** GOAL OF THE EXERCISE **
Set down, in full, every record in the block.

** TASK MATERIAL **
════
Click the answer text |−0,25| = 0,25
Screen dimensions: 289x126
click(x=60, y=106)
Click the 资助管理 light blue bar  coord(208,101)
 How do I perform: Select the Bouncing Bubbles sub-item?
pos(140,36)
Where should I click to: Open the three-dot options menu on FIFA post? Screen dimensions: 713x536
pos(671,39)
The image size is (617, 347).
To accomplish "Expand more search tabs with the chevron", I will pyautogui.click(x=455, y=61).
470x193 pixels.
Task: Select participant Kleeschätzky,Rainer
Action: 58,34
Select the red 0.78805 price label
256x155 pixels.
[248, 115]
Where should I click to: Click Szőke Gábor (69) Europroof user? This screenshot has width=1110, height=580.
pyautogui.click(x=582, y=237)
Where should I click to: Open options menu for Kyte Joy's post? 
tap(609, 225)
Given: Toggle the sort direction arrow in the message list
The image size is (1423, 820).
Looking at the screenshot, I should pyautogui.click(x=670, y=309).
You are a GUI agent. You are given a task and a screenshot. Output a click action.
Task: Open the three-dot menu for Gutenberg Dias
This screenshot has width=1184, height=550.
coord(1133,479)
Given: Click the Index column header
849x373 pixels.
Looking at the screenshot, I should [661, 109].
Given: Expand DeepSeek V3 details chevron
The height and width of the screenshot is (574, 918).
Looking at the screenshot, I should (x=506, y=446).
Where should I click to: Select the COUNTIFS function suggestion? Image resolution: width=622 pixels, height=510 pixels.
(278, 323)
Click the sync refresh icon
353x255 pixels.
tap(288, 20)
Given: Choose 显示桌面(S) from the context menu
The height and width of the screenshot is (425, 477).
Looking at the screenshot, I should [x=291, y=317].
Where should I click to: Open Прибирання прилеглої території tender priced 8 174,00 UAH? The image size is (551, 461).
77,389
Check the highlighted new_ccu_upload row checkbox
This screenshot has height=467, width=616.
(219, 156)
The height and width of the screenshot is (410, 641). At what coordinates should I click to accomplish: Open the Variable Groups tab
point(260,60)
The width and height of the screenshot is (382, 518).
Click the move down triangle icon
════
** RESULT OF THE EXERCISE **
Click the answer text |−0,25| = 0,25
Screen dimensions: 289x126
click(x=60, y=106)
Click the 资助管理 light blue bar  coord(208,101)
 How do I perform: Select the Bouncing Bubbles sub-item?
pos(140,36)
Where should I click to: Open the three-dot options menu on FIFA post? Screen dimensions: 713x536
pos(671,39)
The image size is (617, 347).
To accomplish "Expand more search tabs with the chevron", I will pyautogui.click(x=455, y=61).
470x193 pixels.
Task: Select participant Kleeschätzky,Rainer
Action: 58,34
Select the red 0.78805 price label
256x155 pixels.
[248, 115]
Where should I click to: Click Szőke Gábor (69) Europroof user? This screenshot has width=1110, height=580.
pyautogui.click(x=582, y=237)
Where should I click to: Open options menu for Kyte Joy's post? 
tap(609, 225)
Given: Toggle the sort direction arrow in the message list
The image size is (1423, 820).
Looking at the screenshot, I should pyautogui.click(x=670, y=309).
You are a GUI agent. You are given a task and a screenshot. Output a click action.
Task: Open the three-dot menu for Gutenberg Dias
This screenshot has width=1184, height=550.
coord(1133,479)
Given: Click the Index column header
849x373 pixels.
Looking at the screenshot, I should [661, 109].
Given: Expand DeepSeek V3 details chevron
The height and width of the screenshot is (574, 918).
Looking at the screenshot, I should (x=506, y=446).
Where should I click to: Select the COUNTIFS function suggestion? Image resolution: width=622 pixels, height=510 pixels.
(278, 323)
Click the sync refresh icon
353x255 pixels.
tap(288, 20)
Given: Choose 显示桌面(S) from the context menu
The height and width of the screenshot is (425, 477).
Looking at the screenshot, I should [x=291, y=317].
Where should I click to: Open Прибирання прилеглої території tender priced 8 174,00 UAH? The image size is (551, 461).
77,389
Check the highlighted new_ccu_upload row checkbox
This screenshot has height=467, width=616.
(219, 156)
The height and width of the screenshot is (410, 641). At what coordinates should I click to accomplish: Open the Variable Groups tab
point(260,60)
The width and height of the screenshot is (382, 518).
Click the move down triangle icon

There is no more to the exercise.